Курсовая работа: Образы революции у А. Белого и А. Блока
Самому Белому была ближе аффективная генеалогия образа-символа и адекватность эмоционального его воздействия на читателя. Он пытался идти не от некоего происшествия и его «идеи», привлекая затем различные миметические техники и всевозможные филологические приемы, а от переживания, во всей его неявности и смутности, опираясь только на проборматываемые звуки и их имманентную ритмическую основу. Символ Белого — это свернутый аффект, способный при восприятии художественного произведения вызвать в читателе соответствующую ему аффективную реакцию. Причем он сам являлся привилегированным читателем собственных текстов.
Происхождение своих аффектов Белый связывал со светоцветовой и звуковой травмами, полученными им в возрасте от 2 месяцев до 4 лет, то есть в период «стадии зеркала» как времени становления субъективности. Но одновременно он претендовал на сознательный контроль соответствующих психических процессов, чем и объясняется, по его словам, детское притворство и кривляние, притворное согласие на поставляемые родителями образы субъективации. Символизм в поэзии также рассматривался им как ответ на вмешательства других в формирование его приватного мира [16].
В автобиографическом эссе «Как я стал символистом» он приравнивает символ к фетишу, замещающему реальное как немыслимое и непредставимое.
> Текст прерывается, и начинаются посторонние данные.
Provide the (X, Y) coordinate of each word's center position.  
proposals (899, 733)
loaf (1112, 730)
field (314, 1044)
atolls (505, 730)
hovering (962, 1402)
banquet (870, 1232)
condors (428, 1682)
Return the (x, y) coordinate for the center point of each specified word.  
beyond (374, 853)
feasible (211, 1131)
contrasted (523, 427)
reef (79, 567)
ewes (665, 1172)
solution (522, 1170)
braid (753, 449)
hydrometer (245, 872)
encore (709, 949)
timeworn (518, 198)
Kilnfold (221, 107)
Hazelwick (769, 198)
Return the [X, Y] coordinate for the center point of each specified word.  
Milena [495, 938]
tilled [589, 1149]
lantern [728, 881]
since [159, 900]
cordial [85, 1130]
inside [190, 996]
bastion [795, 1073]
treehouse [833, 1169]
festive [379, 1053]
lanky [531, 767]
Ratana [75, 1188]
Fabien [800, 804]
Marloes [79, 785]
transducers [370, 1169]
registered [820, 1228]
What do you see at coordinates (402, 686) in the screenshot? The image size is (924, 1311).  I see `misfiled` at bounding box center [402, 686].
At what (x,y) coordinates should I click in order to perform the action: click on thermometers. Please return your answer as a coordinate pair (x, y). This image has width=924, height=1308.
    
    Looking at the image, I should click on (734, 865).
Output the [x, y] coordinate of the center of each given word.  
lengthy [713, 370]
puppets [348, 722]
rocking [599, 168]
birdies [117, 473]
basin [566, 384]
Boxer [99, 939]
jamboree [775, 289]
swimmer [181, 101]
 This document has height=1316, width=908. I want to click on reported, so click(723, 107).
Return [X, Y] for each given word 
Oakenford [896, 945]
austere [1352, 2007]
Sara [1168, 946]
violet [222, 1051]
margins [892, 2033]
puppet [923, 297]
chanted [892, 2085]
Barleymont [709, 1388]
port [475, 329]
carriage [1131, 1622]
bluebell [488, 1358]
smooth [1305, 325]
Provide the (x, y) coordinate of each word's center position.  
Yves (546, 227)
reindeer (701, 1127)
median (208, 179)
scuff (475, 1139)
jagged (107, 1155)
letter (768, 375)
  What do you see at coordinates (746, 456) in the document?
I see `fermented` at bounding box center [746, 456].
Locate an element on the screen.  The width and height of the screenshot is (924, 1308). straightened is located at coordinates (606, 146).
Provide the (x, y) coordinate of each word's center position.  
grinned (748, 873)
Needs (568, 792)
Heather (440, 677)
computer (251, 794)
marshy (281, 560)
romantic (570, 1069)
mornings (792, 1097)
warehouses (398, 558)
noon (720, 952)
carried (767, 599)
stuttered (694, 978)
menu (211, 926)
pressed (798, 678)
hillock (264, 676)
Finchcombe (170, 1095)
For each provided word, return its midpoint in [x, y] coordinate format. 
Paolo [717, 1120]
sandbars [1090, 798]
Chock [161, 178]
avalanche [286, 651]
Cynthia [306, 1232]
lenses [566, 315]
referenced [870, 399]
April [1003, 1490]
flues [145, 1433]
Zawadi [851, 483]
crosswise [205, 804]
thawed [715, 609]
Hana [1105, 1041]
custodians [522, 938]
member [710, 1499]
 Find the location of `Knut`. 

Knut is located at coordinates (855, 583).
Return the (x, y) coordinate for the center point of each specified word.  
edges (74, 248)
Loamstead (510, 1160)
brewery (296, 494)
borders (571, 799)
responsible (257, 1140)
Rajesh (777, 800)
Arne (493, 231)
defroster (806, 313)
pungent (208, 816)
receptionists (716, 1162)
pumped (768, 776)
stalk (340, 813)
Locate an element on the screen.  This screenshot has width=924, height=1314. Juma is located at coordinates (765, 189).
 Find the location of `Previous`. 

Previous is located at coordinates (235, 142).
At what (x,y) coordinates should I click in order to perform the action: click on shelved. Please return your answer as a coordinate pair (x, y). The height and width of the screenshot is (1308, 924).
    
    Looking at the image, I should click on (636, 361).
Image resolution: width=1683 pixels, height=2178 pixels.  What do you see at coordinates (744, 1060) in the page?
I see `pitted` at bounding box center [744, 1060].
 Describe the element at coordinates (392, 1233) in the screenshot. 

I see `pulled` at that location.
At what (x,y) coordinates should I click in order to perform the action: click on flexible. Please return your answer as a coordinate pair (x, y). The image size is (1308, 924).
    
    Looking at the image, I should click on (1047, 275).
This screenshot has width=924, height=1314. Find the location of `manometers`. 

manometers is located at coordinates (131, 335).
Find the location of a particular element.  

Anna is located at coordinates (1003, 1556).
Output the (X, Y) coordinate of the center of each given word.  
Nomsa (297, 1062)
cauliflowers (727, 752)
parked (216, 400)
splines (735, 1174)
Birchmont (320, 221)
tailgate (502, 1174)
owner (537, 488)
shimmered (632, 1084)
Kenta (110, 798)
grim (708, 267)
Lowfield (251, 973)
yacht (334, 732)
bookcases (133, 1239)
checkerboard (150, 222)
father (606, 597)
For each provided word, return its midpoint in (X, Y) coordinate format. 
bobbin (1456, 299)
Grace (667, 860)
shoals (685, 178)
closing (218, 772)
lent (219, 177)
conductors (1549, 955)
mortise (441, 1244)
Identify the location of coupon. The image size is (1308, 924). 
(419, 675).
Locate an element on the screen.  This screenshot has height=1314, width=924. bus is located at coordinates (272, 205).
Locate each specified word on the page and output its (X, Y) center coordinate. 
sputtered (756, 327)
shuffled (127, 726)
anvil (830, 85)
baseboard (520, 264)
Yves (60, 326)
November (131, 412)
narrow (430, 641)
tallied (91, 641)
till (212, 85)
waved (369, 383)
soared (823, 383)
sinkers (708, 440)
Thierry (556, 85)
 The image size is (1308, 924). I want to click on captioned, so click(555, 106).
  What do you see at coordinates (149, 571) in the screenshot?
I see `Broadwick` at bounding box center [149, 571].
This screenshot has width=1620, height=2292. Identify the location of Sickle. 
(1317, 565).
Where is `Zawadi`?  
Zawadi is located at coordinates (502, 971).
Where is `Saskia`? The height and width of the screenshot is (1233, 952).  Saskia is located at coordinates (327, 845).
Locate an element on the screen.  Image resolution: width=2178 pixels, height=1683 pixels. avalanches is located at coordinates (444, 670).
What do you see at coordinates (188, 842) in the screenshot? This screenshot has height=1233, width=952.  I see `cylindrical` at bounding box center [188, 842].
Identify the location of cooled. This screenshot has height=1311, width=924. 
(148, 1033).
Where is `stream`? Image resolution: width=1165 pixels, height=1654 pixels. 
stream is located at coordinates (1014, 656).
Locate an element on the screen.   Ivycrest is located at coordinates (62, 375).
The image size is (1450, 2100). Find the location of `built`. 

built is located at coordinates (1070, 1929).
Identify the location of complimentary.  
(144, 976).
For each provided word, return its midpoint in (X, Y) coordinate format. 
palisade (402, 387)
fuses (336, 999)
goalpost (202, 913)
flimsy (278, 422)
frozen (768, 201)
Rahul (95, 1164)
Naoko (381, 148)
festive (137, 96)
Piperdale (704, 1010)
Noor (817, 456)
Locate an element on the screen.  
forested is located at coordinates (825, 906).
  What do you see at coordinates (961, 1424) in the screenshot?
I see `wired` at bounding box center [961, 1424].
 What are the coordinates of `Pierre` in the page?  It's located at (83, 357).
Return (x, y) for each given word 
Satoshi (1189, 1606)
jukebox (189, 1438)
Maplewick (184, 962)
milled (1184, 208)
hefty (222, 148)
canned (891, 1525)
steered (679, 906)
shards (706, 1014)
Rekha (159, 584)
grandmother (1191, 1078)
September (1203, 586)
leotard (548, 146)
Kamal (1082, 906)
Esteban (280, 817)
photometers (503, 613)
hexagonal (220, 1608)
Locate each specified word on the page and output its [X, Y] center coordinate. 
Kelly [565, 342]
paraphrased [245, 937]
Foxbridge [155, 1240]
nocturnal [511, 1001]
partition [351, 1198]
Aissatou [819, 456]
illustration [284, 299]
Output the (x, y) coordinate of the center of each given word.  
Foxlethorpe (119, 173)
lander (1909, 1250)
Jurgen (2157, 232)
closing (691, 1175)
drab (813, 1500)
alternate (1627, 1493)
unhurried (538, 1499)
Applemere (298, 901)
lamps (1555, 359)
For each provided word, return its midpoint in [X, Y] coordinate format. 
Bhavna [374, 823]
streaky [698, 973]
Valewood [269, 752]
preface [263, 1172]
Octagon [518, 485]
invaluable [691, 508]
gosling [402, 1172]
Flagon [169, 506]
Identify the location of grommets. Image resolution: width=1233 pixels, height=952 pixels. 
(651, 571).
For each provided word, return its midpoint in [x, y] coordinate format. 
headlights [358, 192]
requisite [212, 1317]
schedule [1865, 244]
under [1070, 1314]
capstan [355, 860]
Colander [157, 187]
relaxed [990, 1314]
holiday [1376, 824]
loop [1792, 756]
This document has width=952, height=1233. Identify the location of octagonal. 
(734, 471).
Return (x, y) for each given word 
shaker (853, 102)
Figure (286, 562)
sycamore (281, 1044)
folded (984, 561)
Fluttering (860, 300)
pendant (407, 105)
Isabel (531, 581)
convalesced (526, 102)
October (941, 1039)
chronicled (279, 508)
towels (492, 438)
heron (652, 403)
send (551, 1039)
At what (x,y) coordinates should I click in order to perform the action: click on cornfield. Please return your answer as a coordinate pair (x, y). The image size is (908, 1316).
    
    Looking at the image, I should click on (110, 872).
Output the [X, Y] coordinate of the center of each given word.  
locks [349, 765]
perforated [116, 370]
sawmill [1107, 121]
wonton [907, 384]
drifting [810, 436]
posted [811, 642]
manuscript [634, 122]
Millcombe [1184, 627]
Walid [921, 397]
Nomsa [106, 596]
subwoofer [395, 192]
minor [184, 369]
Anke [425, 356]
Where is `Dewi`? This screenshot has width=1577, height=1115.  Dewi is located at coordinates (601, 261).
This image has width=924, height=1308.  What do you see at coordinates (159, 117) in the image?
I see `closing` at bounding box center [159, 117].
Символ в этом смысле объединяет в себе травматическое переживание и форму его выражения. Его способ функционирования связан с воссозданием первичной сцены, при котором, однако, все травмогенные элементы купируются, выстраивая ситуацию чистого наслаждения фетишем.
«Вспоминаю себя в одной из игр; желая отразить существо состояния сознания (напуг), я беру пунцовую крышку картонки, упрятываю ее в тень, чтобы не видеть предметность, но цвет, я прохожу мимо пунцового пятна и восклицаю про себя: “нечто багровое”; “нечто” — переживанье; багровое пятно — форма выражения; то и другое, вместе взятые, символ (в символизации); “нечто” неопознано; крышка картонки — внешний предмет, не имеющий отношения к “нечто”; он же — видоизмененный тенями (багровое пятно) итог слияния того (безобразного) и этого (предметного) в то, что ни то и ни это, но третье; символ — это третье; построив его, я преодолеваю два мира (хаотичное состояние испуга и поданный мне предмет внешнего мира); оба мира недействительны; есть третий мир; и я весь втянут в познание этого третьего мира, не данного душе, ни внешнему предмету; творческий акт, соединение видоизменяет познание в особого рода познание; познавательный результат, выговариваемый в суждении “нечто багровое” утверждает мой сдвиг к третьему миру» [17].
Таким образом, символ у Белого служит трансляции невыразимых аффектов, а не словарных значений. Скрытый от прямого считывания смысл заключается в самом аффекте, не находя себе другого выражения, кроме символического. Символ выступает как своего рода фетиш, психическое происхождение которого никому не известно, включая самого фетишиста. В цитированном фрагменте Белый выводит смысл из состояния страха («напуга»), то есть некоторой беспредметной эмоции — эмоции, утратившей свое происхождение. Добраться до ее истока и причин, по собственным словам Белого, можно только с привлечением психологических методов [18]. Но целью такого обнаружения будет не познание, а удовольствие от бесконечного повтора отредактированного ре-переживания первичной сцены.
Было бы неверно думать, что Белый хотел этим ре-переживанием устранить причины своих психических страданий, косноязычия и проч. и обрести наконец в согласии и мире с другими свое «подлинное Я». Напротив, он скорее собирался переделать «под себя» мир. Поэтому идея социальной революции ему была крайне близка, хотя и в весьма специфическом смысле.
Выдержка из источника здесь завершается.